Rassemblant des experts scientifiques au sein de neuf collèges, un pour chaque limite planétaire, cette institution se verrait attribuer le contrôle des lois, règlements et programmes, de manière à ce que les décisions publiques fassent l’objet d’un examen de « soutenabilité écologique » systématique et transversal. Des sous-entités pourraient être déclinées au niveau régional afin de s’assurer de la cohérence des plans et programmes ainsi que des projets locaux, vis-à-vis des limites planétaires.

Cette autorité indépendante devra également avoir la compétence pour orienter les entreprises des secteurs les plus polluants dans une refonte de leur modèle d’activité dans le respect du devoir de vigilance, et ainsi établir une stratégie visant à respecter le cadre des limites planétaires.

Pour finir, la création en droit français du crime d’écocide, permettrait de doter le juge d’un outil de prévention et de sanction des activités écocidaires, celles qui portent atteinte gravement à l’équilibre des écosystèmes et menacent ainsi la sûreté de la planète. En s’appuyant sur l’outil des limites planétaires, le juge pourrait alors imposer des mesures conservatoires et/ou punitives pour sanctionner des agissements ayant pour conséquence le dépassement manifeste d’une ou de plusieurs limites planétaires.

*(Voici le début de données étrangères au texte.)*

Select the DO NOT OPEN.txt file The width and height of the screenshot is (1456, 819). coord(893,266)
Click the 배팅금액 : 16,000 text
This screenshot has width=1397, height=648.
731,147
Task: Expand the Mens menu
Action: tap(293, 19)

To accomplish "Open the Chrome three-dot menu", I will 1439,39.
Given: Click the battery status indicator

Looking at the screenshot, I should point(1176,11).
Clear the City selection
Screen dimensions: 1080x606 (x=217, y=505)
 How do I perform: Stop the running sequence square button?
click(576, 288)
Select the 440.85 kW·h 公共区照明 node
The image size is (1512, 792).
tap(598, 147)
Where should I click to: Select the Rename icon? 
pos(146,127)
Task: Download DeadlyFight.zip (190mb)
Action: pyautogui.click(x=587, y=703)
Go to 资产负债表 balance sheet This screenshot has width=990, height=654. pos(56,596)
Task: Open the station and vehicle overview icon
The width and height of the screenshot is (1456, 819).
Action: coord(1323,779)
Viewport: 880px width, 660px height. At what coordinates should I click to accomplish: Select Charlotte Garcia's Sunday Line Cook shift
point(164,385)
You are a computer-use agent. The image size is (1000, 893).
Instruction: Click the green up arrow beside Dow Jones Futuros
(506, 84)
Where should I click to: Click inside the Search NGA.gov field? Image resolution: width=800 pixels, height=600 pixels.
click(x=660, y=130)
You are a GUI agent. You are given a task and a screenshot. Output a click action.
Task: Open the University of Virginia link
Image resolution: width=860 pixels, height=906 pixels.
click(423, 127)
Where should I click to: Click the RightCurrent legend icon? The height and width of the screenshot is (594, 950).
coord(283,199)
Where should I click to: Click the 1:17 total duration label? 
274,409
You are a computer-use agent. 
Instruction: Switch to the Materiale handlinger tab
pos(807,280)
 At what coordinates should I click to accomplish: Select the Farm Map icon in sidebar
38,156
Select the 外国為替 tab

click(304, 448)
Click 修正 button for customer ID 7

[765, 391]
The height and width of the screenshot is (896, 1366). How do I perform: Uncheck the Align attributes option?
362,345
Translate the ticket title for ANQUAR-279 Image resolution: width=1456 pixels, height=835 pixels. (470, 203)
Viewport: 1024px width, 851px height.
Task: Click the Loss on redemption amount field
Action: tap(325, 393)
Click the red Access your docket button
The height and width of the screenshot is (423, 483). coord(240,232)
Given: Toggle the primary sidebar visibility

Face au constat de l’inefficacité du droit de l’environnement actuel, face aux compromissions économico-industrielles et face à l’urgence écologique et climatique, ces propositions apportent une réponse structurelle pour faire évoluer notre rapport au vivant et notre modèle de gouvernance.

Si ces mesures sont adoptées par la convention citoyenne pour le climat, elles seront ensuite soumises soit à référendum, soit au vote du parlement. Il s’agit donc d’une étape potentiellement historique pour la protection de la nature en France.